FIG. 1 is a perspective view of an OTF measuring apparatus according to a first embodiment of the present invention.

FIGS. 2A and 2B are explanatory diagrams showing the operation of the OTF measuring device according to the first embodiment of the present invention.

FIG. 3 is a perspective view of an OTF measuring apparatus according to a second embodiment of the present invention.

FIG. 4 is a perspective view of an OTF measuring device according to a conventional method.

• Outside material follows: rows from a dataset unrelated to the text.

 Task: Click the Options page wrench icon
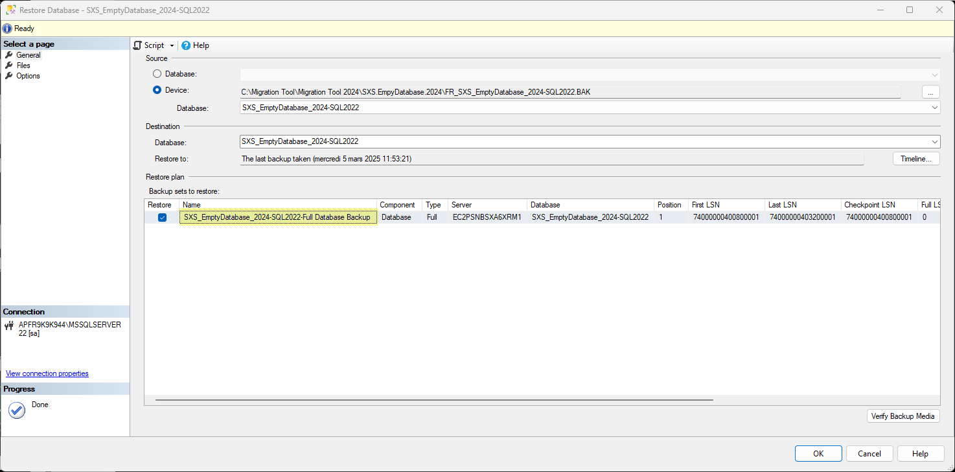(x=9, y=76)
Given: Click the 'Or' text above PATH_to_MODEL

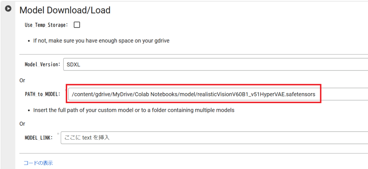Looking at the screenshot, I should click(22, 80).
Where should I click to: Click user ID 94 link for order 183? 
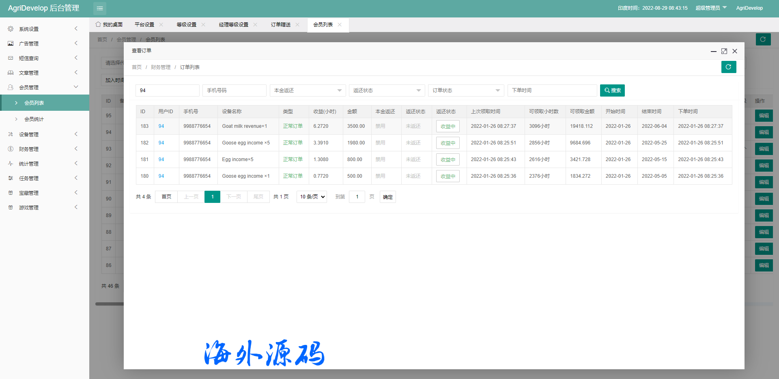[x=161, y=126]
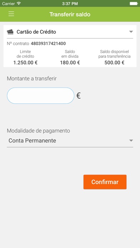Tap the Limite de crédito 1.250.00 € value
Viewport: 140px width, 248px height.
(25, 63)
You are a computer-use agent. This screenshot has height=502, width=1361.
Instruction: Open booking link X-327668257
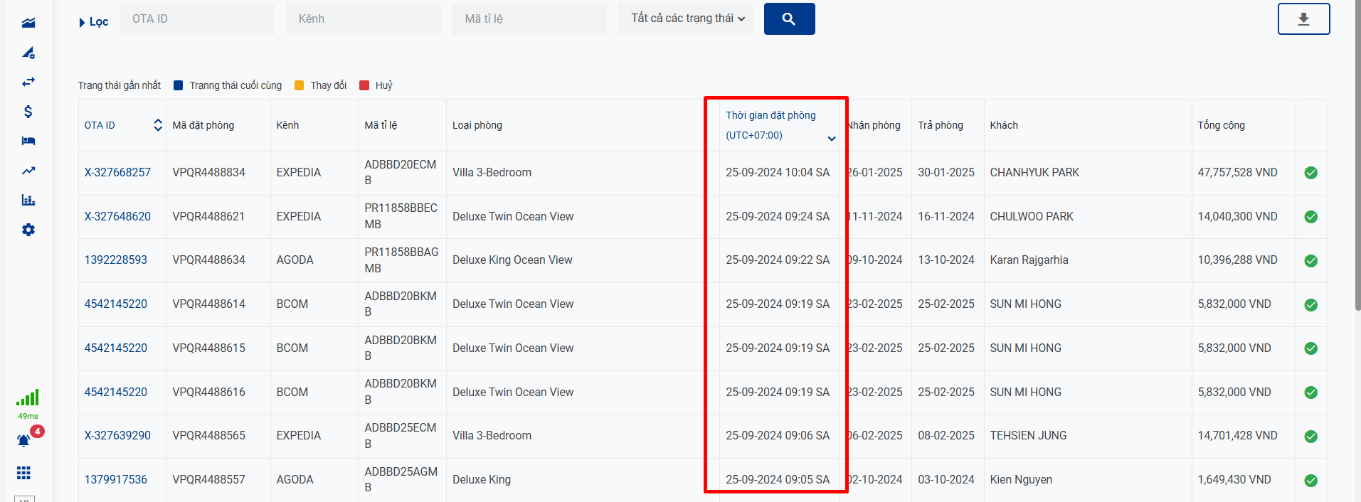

FIGS. 5 (a) and 5 (b) are explanatory diagrams showing the operation of the OTF measuring device according to the conventional method.

[Explanation of symbols]

 DESCRIPTION OF SYMBOLS 1 Test lens 2 Test target part 3, 13 Test pattern board 4 Light source 5 Illumination optical system 6 Filter 7 Light receiving part 8, 18 Light receiving plate 10 Collimator lens 11 Relay optical system As S direction measurement slit B m direction measurement slit C Scanning direction D Scanning direction when measuring in the m direction E Scanning direction when measuring in the s direction

────────────────────────────────────────────────── ─── Continued on the front page (58) Field surveyed (Int. Cl. ⁷ , DB name) G01M 11/00-11/02 JICST file (JOIS)

Claims (2)

(57) [Claims] 1. A test pattern formed on a test pattern plate is projected through an optical system to be inspected, and the OTF of the optical system to be inspected is detected by photoelectric detection means for photoelectrically detecting the intensity distribution of the projected image. In an OTF measuring apparatus for measurement, the test pattern plate has at least one pair of slit-shaped openings forming an angle of 90 ° with each other, and forms an angle of 45 ° with the pair of slit-shaped openings. An OTF measuring device comprising scanning means for moving a test pattern plate in a direction. 2. A test pattern formed on a test pattern plate is projected through a test optical system, and the OTF of the test optical system is detected by photoelectric detection means for photoelectrically detecting the intensity distribution of the projected image. In the OTF measuring apparatus for measuring, the photoelectric detecting means is at least one angle of 90 ° with each other.
An OTF comprising: a light receiving plate having a pair of slit-shaped openings; and scanning means for moving the light receiving plate in a direction forming an angle of 45 ° with respect to the pair of slit-shaped openings. measuring device.